### Texte fourni
Cette première expérience, ces promenades d’observation, d’écoute, d’enregistrements visuels, d’expérience de relation corps/espace sont devenues un process de réflexion des projets de rénovation. Une conception dans la confrontation avec le réel, avec les habitants. Comprendre ce qui fait contemporain pour les jeunes, ce qui fait mémoire pour les aînés. Avancer avec les artisans, les fournisseurs, sur les composantes du projet. Discuter avec les historiques fournisseurs indiens du quartier des magasins de produits du BTP à Dubaï, une des escales choc obligées pour se rendre à Kaboul, où Afghan Airlines avait une politique de prix de fret de 1$ par 1kg. Ce qui m’a permis d’emmener des lavabos autres que les modèles pakistanais roses en forme de coquillage, des ferme-portes, des poignées, des luminaires, tout ce que l’on ne trouvait pas sur le marché afghan.
L’ouverture du cinéma a commencé avec le gardien du chantier, assis au premier rang pendant les essais de projection. Je le rejoins au premier rang, nous sommes seuls dans cette salle de 600 places, l’installateur dans sa cabine. Le film projeté en test, c’est La Prophétie des Grenouilles, de Jacques-Rémy Girerd, un dessin animé magnifique ; une histoire de grenouilles qui se sauvent d’un déluge en construisant une arche de Noé.
J’observais en coin de temps en temps le vieux gardien ayant retrouvé un regard d’enfant et resté immobile pendant tout le film. Il riait, souriait, n’était plus là, n’était plus dans le cinéma, plus dans Kaboul. Il était dans l’arche avec les grenouilles. En fin de projection, le gardien, la soixantaine, barbiche blanche longue et fine, turban, avec toujours un empilement de tissus, se tourne vers moi debout, me dit en me serrant la main qu’il vient de voir le premier film de sa vie… Nous nous sommes embrassés en pleurant d’émotion, et je suis devenu à ce moment un passionné de ces lieux de cinéma, où l’on pleure et rit avec nos voisins de fauteuil.

### Entrées d’un jeu de données
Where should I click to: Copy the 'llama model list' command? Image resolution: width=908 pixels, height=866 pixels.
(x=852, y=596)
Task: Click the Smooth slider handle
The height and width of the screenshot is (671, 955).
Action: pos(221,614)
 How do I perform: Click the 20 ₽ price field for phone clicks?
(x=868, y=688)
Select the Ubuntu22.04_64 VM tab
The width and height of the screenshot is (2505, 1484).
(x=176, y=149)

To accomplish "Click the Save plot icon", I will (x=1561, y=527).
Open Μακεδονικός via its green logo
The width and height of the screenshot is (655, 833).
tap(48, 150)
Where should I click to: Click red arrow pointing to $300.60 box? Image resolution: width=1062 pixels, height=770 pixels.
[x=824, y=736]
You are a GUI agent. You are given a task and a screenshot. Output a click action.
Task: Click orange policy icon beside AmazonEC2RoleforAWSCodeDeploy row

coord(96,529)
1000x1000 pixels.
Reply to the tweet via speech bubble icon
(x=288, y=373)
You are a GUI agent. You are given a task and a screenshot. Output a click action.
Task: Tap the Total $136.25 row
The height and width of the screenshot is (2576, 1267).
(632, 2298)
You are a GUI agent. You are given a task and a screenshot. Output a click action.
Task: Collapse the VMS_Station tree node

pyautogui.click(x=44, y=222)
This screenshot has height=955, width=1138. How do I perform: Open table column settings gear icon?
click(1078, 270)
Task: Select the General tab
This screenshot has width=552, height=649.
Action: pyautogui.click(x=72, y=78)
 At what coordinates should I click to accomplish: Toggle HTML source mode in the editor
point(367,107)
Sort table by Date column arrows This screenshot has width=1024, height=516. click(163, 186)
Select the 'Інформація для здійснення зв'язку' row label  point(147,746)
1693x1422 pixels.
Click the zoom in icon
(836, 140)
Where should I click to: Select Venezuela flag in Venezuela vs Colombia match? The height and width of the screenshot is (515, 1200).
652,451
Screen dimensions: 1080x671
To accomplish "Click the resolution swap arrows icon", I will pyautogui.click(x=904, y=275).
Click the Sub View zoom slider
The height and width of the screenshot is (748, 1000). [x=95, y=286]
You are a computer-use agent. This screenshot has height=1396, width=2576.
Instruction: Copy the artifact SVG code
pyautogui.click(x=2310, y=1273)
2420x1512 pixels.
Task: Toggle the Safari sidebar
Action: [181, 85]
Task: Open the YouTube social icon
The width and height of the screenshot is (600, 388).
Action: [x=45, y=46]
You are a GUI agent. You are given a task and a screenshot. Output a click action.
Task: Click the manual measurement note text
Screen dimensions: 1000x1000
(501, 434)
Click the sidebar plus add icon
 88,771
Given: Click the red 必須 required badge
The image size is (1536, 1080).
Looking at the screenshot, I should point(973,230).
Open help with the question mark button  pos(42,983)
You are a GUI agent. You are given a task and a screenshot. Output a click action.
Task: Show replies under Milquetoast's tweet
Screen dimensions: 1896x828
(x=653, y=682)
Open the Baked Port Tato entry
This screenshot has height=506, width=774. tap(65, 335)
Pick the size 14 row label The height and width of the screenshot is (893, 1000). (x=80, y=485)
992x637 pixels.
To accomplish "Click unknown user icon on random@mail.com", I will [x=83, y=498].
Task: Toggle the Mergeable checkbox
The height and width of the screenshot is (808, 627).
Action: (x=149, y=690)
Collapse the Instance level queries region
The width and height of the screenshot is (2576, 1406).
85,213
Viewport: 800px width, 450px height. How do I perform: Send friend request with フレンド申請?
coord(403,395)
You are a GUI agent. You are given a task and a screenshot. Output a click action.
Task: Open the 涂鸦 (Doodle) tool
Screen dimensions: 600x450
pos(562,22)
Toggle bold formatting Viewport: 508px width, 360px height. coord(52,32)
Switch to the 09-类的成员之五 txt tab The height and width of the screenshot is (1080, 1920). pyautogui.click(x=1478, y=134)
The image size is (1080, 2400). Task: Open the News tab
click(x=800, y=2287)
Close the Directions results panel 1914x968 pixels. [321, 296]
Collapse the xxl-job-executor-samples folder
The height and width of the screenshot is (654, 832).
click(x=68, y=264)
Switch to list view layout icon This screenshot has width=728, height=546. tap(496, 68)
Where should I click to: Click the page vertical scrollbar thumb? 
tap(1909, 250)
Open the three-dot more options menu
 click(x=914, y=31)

### Série d’exercices
1. Réécris plus brièvement le paragraphe du texte qui commence par « L’ouverture du cinéma a commencé », en gardant ses faits principaux.
2. Mets en forme de liste numérotée le passage de la liste qui va de son début jusqu’à la ligne contenant "click(1078, 270)", ces deux bornes comprises, en omettant les lignes vides.
Le texte et la liste proviennent de sources différentes.

### Réponses
1. Le cinéma a ouvert avec les essais de projection, suivis au premier rang par le gardien du chantier. Je le rejoins : nous sommes seuls dans la salle de 600 places, avec l’installateur dans sa cabine. Le film de test est La Prophétie des Grenouilles, de Jacques-Rémy Girerd. C’est un dessin animé où des grenouilles échappent à un déluge en construisant une arche de Noé.

2.
1. Where should I click to: Copy the 'llama model list' command? Image resolution: width=908 pixels, height=866 pixels.
2. (x=852, y=596)
3. Task: Click the Smooth slider handle
4. The height and width of the screenshot is (671, 955).
5. Action: pos(221,614)
6.  How do I perform: Click the 20 ₽ price field for phone clicks?
7. (x=868, y=688)
8. Select the Ubuntu22.04_64 VM tab
9. The width and height of the screenshot is (2505, 1484).
10. (x=176, y=149)
11. To accomplish "Click the Save plot icon", I will (x=1561, y=527).
12. Open Μακεδονικός via its green logo
13. The width and height of the screenshot is (655, 833).
14. tap(48, 150)
15. Where should I click to: Click red arrow pointing to $300.60 box? Image resolution: width=1062 pixels, height=770 pixels.
16. [x=824, y=736]
17. You are a GUI agent. You are given a task and a screenshot. Output a click action.
18. Task: Click orange policy icon beside AmazonEC2RoleforAWSCodeDeploy row
19. coord(96,529)
20. 1000x1000 pixels.
21. Reply to the tweet via speech bubble icon
22. (x=288, y=373)
23. You are a GUI agent. You are given a task and a screenshot. Output a click action.
24. Task: Tap the Total $136.25 row
25. The height and width of the screenshot is (2576, 1267).
26. (632, 2298)
27. You are a GUI agent. You are given a task and a screenshot. Output a click action.
28. Task: Collapse the VMS_Station tree node
29. pyautogui.click(x=44, y=222)
30. This screenshot has height=955, width=1138. How do I perform: Open table column settings gear icon?
31. click(1078, 270)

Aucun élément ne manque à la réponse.